The use of bone morphogenic proteins (BMPs), notably BMP-2 and BMP-7, to accelerate bone remodelling is well established. BMPs have widespread effects on cells outside the bone. Consequently, their delivery needs to be localized. The use of very high levels of BMP has been used to address the short half-life. But such a brute-force approach can lead to complications (see above). PCs provide an ideal solution to this problem. This has been demonstrated using a rat calvaria model of bone remodelling in which collagen pads infused with either conventional BMP-2 or PC-BMP-2. Vehicle only or empty PCs (no cargo molecule) were included as controls. In this study, PCs significantly outperformed conventional BMP-2 leading to the remodelling of bone to native levels.
Regeneration of bone in a rat calvaria model. Collagen sponges functionalized with conventional recombinant BMP-2 or empty PCs or PCs were inserted into defects generated in rat calvaria bone.

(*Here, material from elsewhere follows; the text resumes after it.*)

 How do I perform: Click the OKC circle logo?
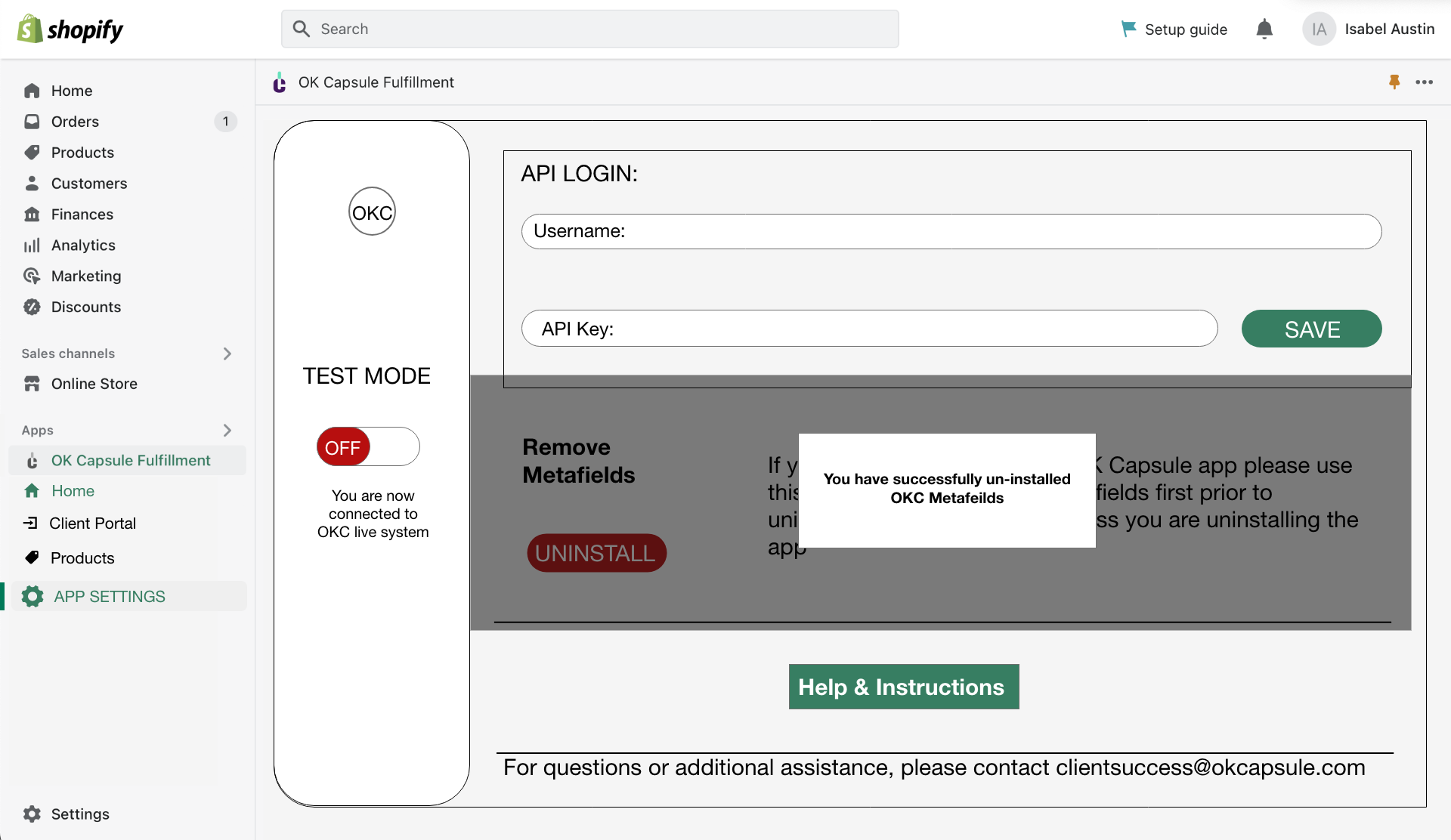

Only PC-BMP-2 generated good bone remodelling. (Data courtesy Hajime Mori, Kyoto Institute of Technology)
Damage to the cartilage within joints is associated with the development of osteoarthritis (OA). By repairing this cartilage damage, it may be possible to slow or even reverse the course of OA. In a mouse model of OA, both PC-BMP-2 and PC-BMP-7 accelerated the healing of a defect in murine knee articular cartilage.
Targeted systemic delivery
For disseminated diseases including metastatic cancer, only systemic drug delivery can be expected to reach all sites of disease. Localized delivery (e.g. intra-tumoral injection) is not a viable option. However, this can lead to widespread off-target toxicity impacting healthy tissues. The key to drug delivery for cancer treatment is to accumulate sufficient levels of the drug within the tumor microenvironment whilst suppressing drug levels in healthy tissue.
Nanoparticles and microparticles have the potential to modulate the delivery of proteins due to the way they interact with target cells and immune cells. Such particles can be made from a wide range of synthetic and natural materials. The size of a particle is a major factor impacting distribution. The size of PCs (0.4 – 6 µm) makes them highly amenable to phagocytic uptake. This opens up the possibility of using a Trojan horse (see above) whereby phagocytic cells (primarily monocytes, and macrophages) actively transport PCs (and their protein cargo) to areas of inflammation and disease. To be effective, this approach would require large numbers of cells to transport the drug. Fortunately, in cancer as much as 50% of the cells in the tumor microenvironment (TME) are macrophages. These have a lifespan of about 2 weeks and are constantly being replaced with newly arriving macrophages. Another potential advantage of this approach derives from monocytes' ability to cross the blood-brain barrier.
Significant progress has already been made in translating this approach into the clinic. Macrophages that have ingested PCs remain viable and it has been demonstrated that PCs are able to secrete their cargo in a bioactive form to impact nearby cells.
Whilst PCs will accumulate in the TME, any PODS that remain in sera only slowly release their cargo. As sera is constantly cleared by the kidney, the cargo fails to accumulate limiting serum-toxicity. Thus, the interaction of PCs with phagocytic cells produces a very striking shift in the biodistribution of proteins.
In soon-to-be-published work using mouse models of cancer, it has been shown that intravenously injected PCs are effective against cancer whilst maintaining very low, almost undetectable, serum levels.